Our stress benchmark — flat array with 1,000 elements:

Stageops/secvs. start
Before any optimization258
After batch materialization (#9)594+130%
After sync fast-path (#10)1,336+418%
After key caching (#11)3,064+1,088%
Current (after #12)2,980+1,055%

(The slight dip in #12 on the array benchmark is standard variance; #12 specifically optimized the tool-calling benchmarks, where it delivered +11–18%, not arrays.)

Over 10× throughput improvement on the array hot path. Non-array benchmarks also moved up (often in the ~10–20% range), but arrays were the clear winner because they hit the shadow-tree/microtask hot path.

1. Measure first, optimize second. Our first two optimizations made things slower because we optimized for theoretical complexity instead of actual bottlenecks. A WeakMap lookup isn’t free. A Map with string keys isn’t free. For small N, the constant factors dominate.

2. The async tax is real. JavaScript’s async/await creates microtask queue entries even when values are already available. On a hot path executing hundreds of thousands of times per second, each unnecessary await costs measurable throughput. The MaybePromise<T> pattern — check with isPromise(), return synchronously when possible — was our single biggest win.

3. Compound improvements beat silver bullets. No single optimization delivered 10×. But six targeted changes, each building on the previous, compounded to 10×+. The key was that each change revealed the next bottleneck. You can’t see that string allocation matters until you’ve eliminated the async overhead masking it.

4. LLMs are good at “reading the tools.” The LLM didn’t magically make anything fast — it helped run the profilers, summarize tick distributions, and keep hypotheses honest. When predictions were wrong (two reverted optimizations), the failure analysis became some of our best documentation.

5. Document failures, not just wins. Our performance log has 15 entries — 2 failed, 10 succeeded, 3 planned. The failed entries are longer and more detailed than the successful ones. They explain why something that should work in theory doesn’t work in practice. Next time someone proposes a WeakMap cache on the hot path, they’ll find the evidence right there.

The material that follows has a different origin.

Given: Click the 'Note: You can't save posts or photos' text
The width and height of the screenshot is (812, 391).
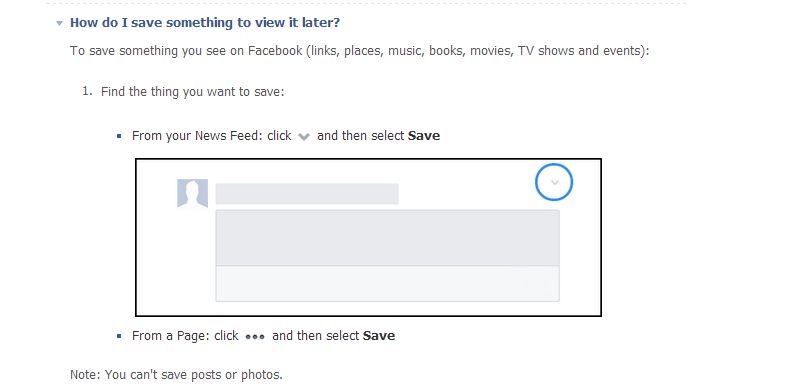Looking at the screenshot, I should tap(177, 374).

6. The V8 anti-patterns we found. Through our profiling, we identified patterns that silently kill JavaScript performance at scale:

  • The Object Spread Tax: Using { ...parentObj, newProp: value } inside a hot loop creates a full object copy and triggers heavy GC pressure. Mutating safely or using Object.create() is significantly faster.
  • The Dynamic Map Key Trap: Constructing template strings (`${type}:${field}`) just to use them as Map keys is slower than doing an O(N) linear array scan for small arrays (N ≤ 20).
  • Nested Promise.all: Calling Promise.all inside another Promise.all creates massive microtask overhead. Flattening promises into a single 1D array before awaiting them shaved hundreds of microseconds off our execution.

These aren’t exotic edge cases. They’re patterns that show up in almost every Node.js codebase — you just don’t notice them until you profile.

For anyone looking to do this in their own codebase:

  1. Build benchmarks first. Cover your hot paths with micro-benchmarks. We use tinybench with CI tracking — the tooling is simple.
  2. Profile before theorizing. V8’s built-in tick profiler (--prof) is free and gives you the actual breakdown. Flamegraphs make it visual.
  3. Make your profiling docs AI-readable. Structure them with exact commands, expected outputs, and baseline numbers. When you start a new AI session, it can pick up immediately.
  4. Track everything. Every attempt, every failure, every before/after table. The compound story is more valuable than any single result.
  5. Commit one optimization at a time. Each with its own benchmark run. When something breaks, you know exactly which change caused it.

Performance work doesn’t have to be a dark art. With the right infrastructure, it becomes a repeatable, teachable process.